ABC components frequently reveal fluid-fluid levels. They may show variable signal intensity on T1-weighted MR imaging and markedly increased signal intensity on T2-weighted MRI [1, 12]. The solid components of GCTs show low to intermediate signal intensity on T1-weighted images and heterogeneous high signals in areas of low signal intensity (variable) on T2-weighted images because of either hemosiderin or fibrosis [1, 13]. The solid regions of GCTs show diffuse enhancement after intravenous gadolinium infusion, reflecting the hypervascular tissue seen on pathologic analysis, and this finding helps to differentiate GCT regions from ABC regions [1].

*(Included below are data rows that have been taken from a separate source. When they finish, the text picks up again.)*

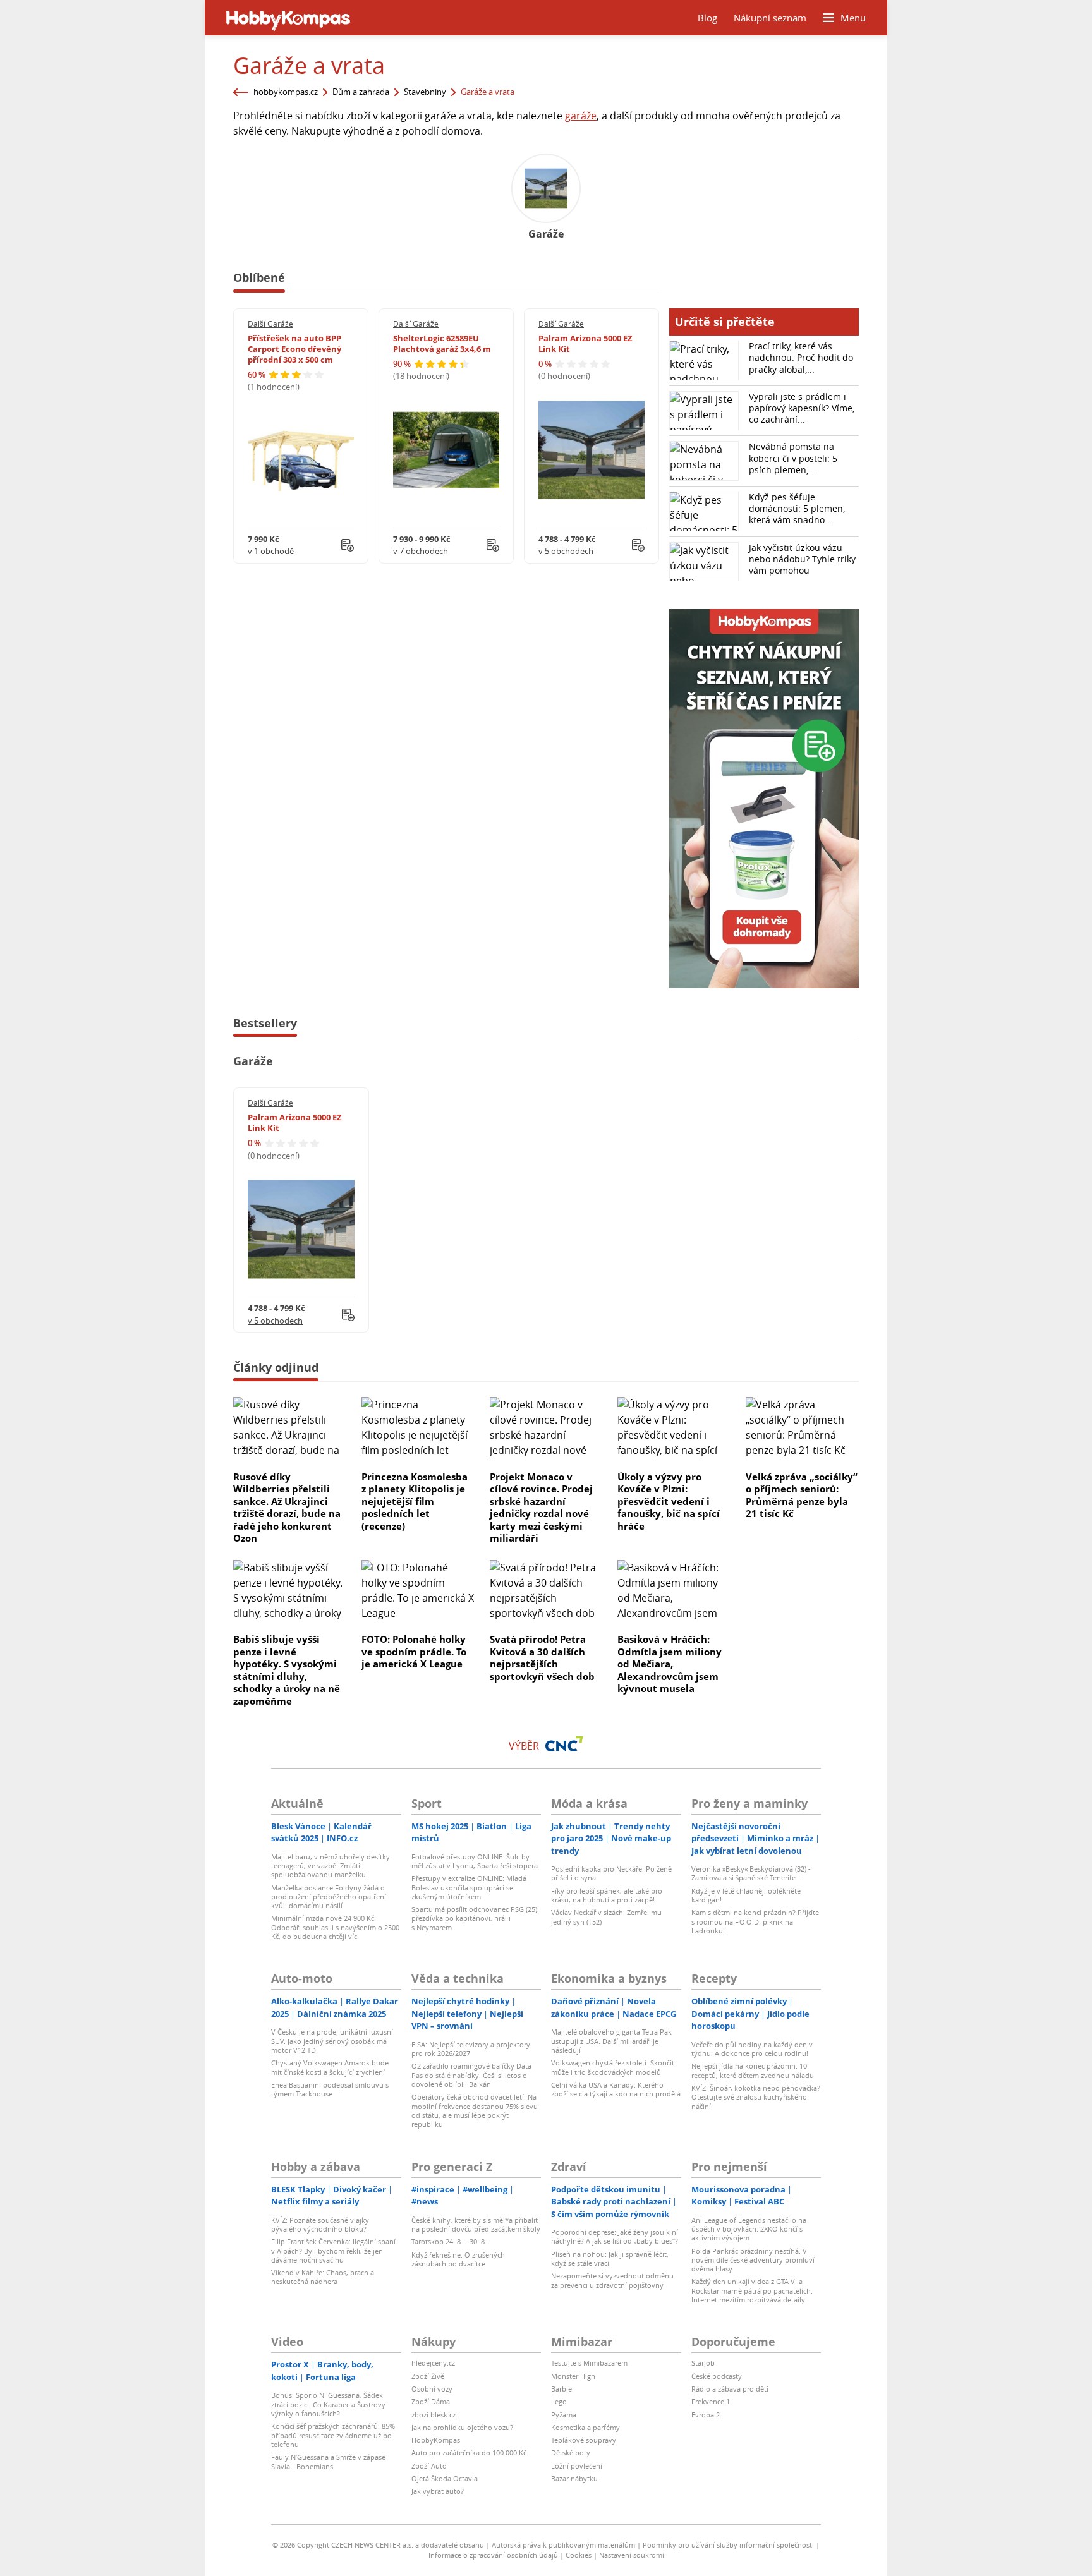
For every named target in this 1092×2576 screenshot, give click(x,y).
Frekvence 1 (710, 2401)
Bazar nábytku (574, 2478)
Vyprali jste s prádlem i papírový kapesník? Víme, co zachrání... (801, 407)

A review of the literature suggests that giant cell-containing lesions such as GCTs and ABCs may show high uptake on 18F-FDG PET/CT study [14, 15]. The average SUVmax of GCTs has been reported to be 8.8 [16] (range 4.6–11.2) [1417]. Folpe et al. [17] suggested that elevated SUV is correlated with high cellularity and proliferative activity in GCTs. Hoshi et al. [16] found that hexokinase-2, a key enzyme in the glycolytic pathway in tumor cells, was strongly expressed in the cytoplasm of giant and spindle GCT cells and contributed significantly to FDG accumulation. Although ABCs also contain giant cells and fibroblasts, which are known to show a relatively high accumulation of FDG [18], the reported SUVmax on 18F-FDG PET/CT has been found to be lower than that for GCTs (average, 3.0; range, 1.1–5.9) [19, 20]. We suggest that the low cellularity of ABCs may be one contributor to decreased SUV [21]. In this case, FDG uptake in the solid portion of the lesion (SUVmax = 4.7) was higher than that in the cystic portion (SUVmax = 2.6) (Fig. 5), and the distribution of ABC components in the GCT appeared to be the cause of this heterogeneous metabolic pattern.

Fig. 5
figure 5

Correlation of the lesion with MRI and 18F-FDG PET/CT. Fat-suppressed T2-weighted MR images (a, b) show less high signal intensity on solid portion (arrow) than cystic portion of the lesion. Fusion (c, d) and maximal intensity projection image (e) of 18F-FDG PET/CT reveal higher uptake on solid portion than cystic portion

We believe that this report is the first to describe the appearance of a GCT with ABC on 18F-FDG PET/CT. GCTs with ABCs may show heterogeneous metabolic patterns with relatively low FDG uptake compared with average GCT values on 18F-FDG PET/CT.